> Given problem: Reproduce everything from the line containing "This screenshot has height=571, width=925." down to the line containing "click(92, 69)", changing "Social" to "Updates" and keeping the rest identical.

--- Begin Data ---

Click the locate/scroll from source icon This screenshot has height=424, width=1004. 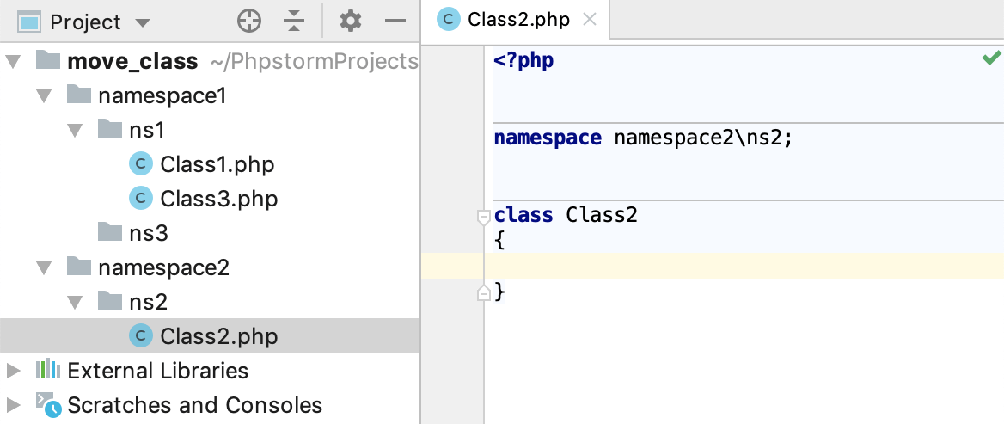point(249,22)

--- End Data ---
--- Begin Data ---

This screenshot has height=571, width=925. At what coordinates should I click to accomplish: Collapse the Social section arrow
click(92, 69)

--- End Data ---
--- Begin Data ---

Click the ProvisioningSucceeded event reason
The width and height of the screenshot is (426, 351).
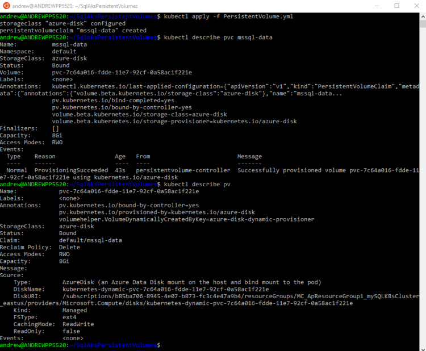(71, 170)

--- End Data ---

> Solution:
This screenshot has height=571, width=925. At what coordinates should I click to accomplish: Collapse the Updates section arrow
click(92, 69)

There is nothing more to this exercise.